A STEP FORWARD FOR RARE CHILDHOOD DISEASE
Fanconi anaemia (FA) is a rare incurable genetic condition which affects children from birth. By identifying the genetic causes of FA, diagnostic tests and eventually better treatments can be developed. With funding from Worldwide Cancer Research, Professor Kevin Hiom identified a gene involved in FA and discovered that mutations in this gene can cause the disease.
Children born with FA can have severe problems. They are more likely to develop cancers such as acute myelogenous leukaemia, and many will also develop bone marrow failure meaning they cannot fight infections. One of the only long term treatment options is a bone marrow transplant, this is most successful if donated from a healthy sibling.
When children have FA, their cells are not very good at repairing damaged DNA. This is because the child has inherited genetic changes which mean they produce faulty proteins involved in the DNA-repair process. Back in the early 2000s, scientists already knew some of the genes involved in FA. But they were still not sure of all the genetic changes which can cause the disease. In 2004, Worldwide Cancer Research awarded a grant to Professor Kevin Hiom at the University of Dundee to investigate proteins and genes involved in FA. Through this work he was able to identify a gene called BRIP1. Further experiments showed that BRIP1 was involved in the cell DNA-repair processes affected by FA. He was then able to uncover specific mutations of BRIP1 which can cause FA.

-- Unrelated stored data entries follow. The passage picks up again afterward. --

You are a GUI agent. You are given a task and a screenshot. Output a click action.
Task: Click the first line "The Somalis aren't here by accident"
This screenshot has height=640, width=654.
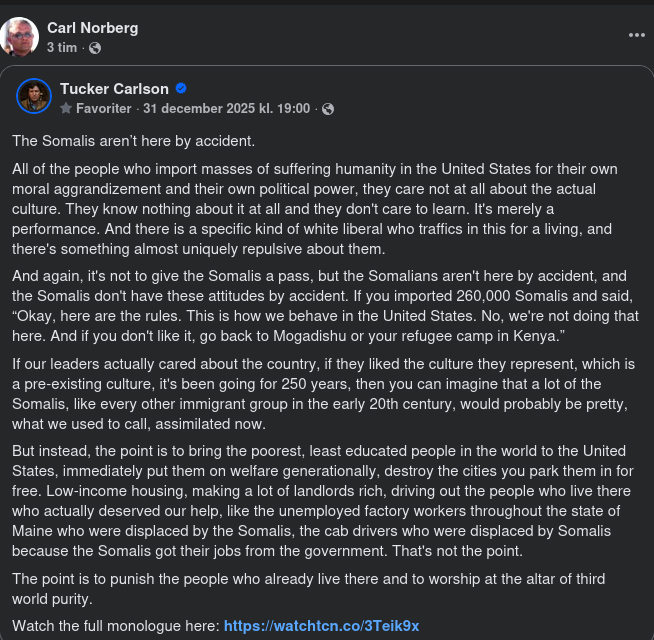(x=134, y=140)
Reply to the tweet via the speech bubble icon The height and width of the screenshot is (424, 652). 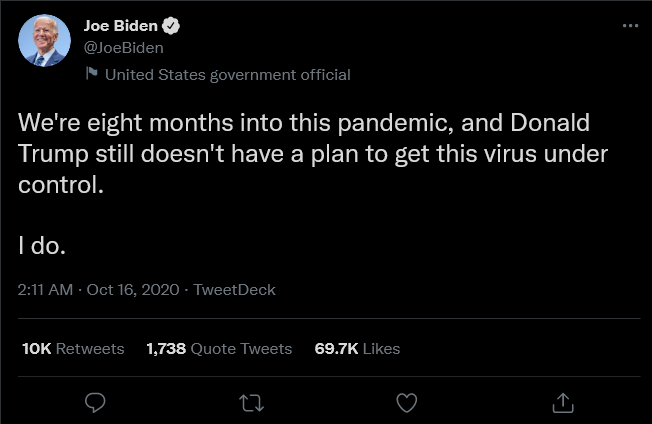tap(96, 402)
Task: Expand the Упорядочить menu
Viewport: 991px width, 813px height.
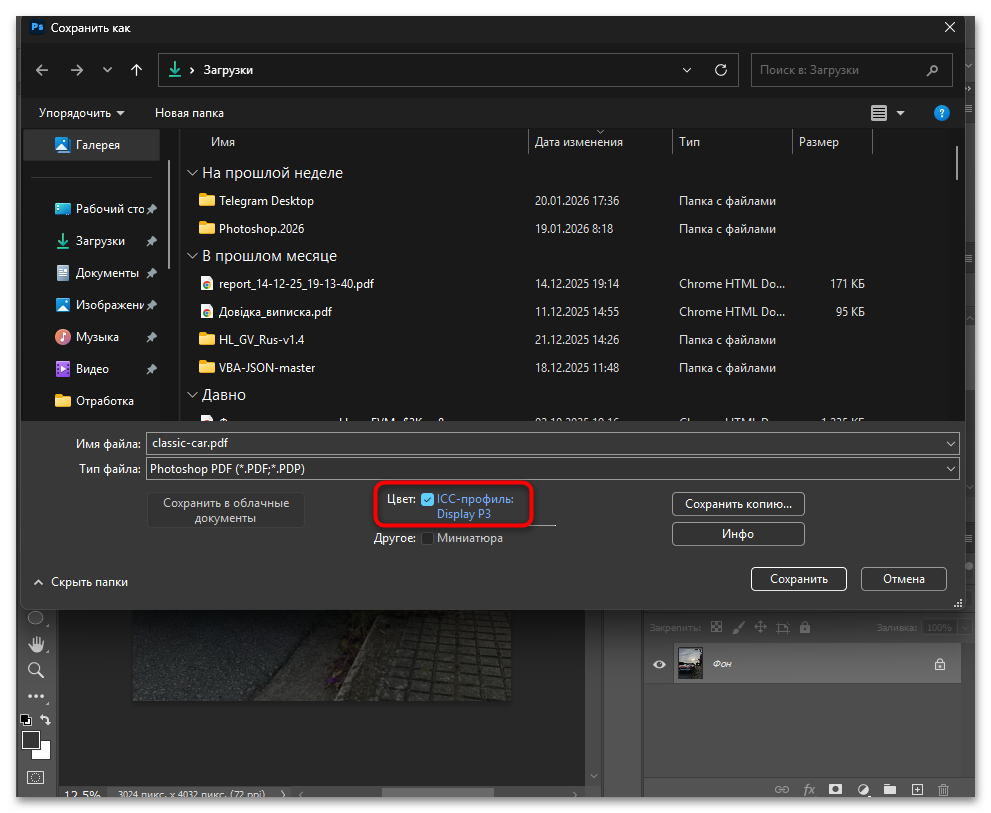Action: 81,113
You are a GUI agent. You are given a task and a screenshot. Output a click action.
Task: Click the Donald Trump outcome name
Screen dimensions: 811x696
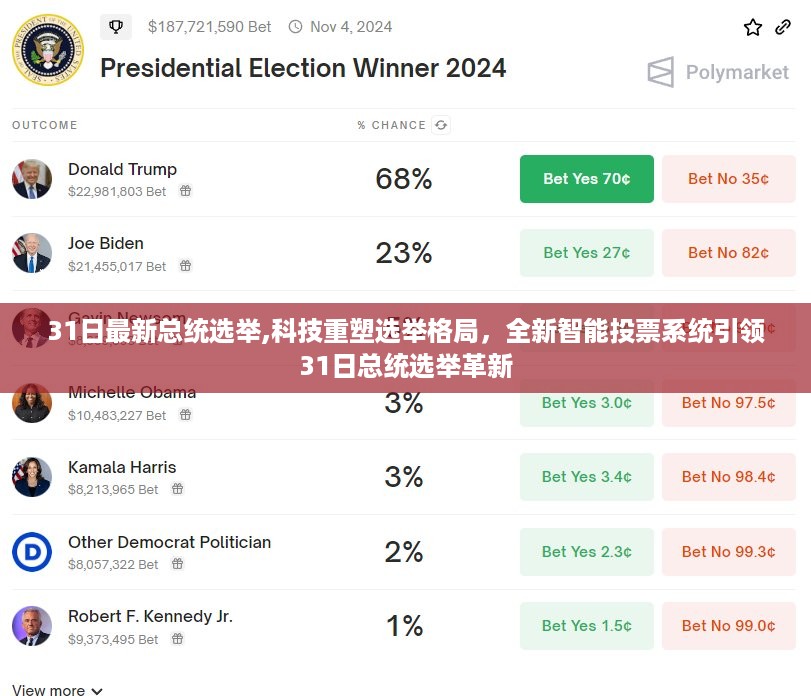[122, 169]
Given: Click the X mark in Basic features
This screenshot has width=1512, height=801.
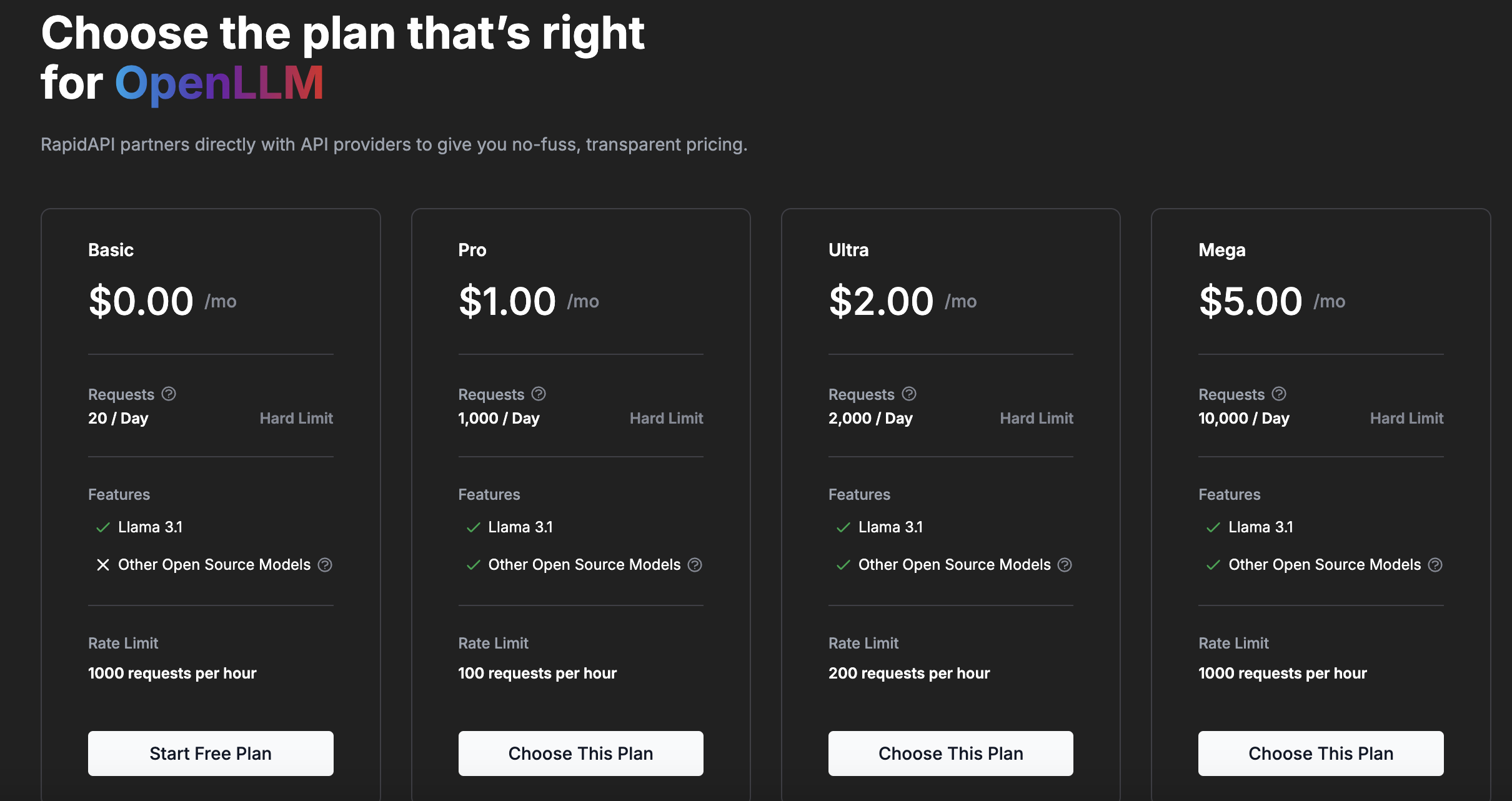Looking at the screenshot, I should 103,565.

This was a very important finding, and Professor Hiom’s work proved a significant step forward in the understanding and diagnosis of FA. Doctors can now test for BRIP1 mutations when screening for this disorder. This project not only identified a critical gene in the diagnosis of a rare genetic disease, but by increasing understanding of the pathways involved in FA, it could also prove essential in the development of future therapies.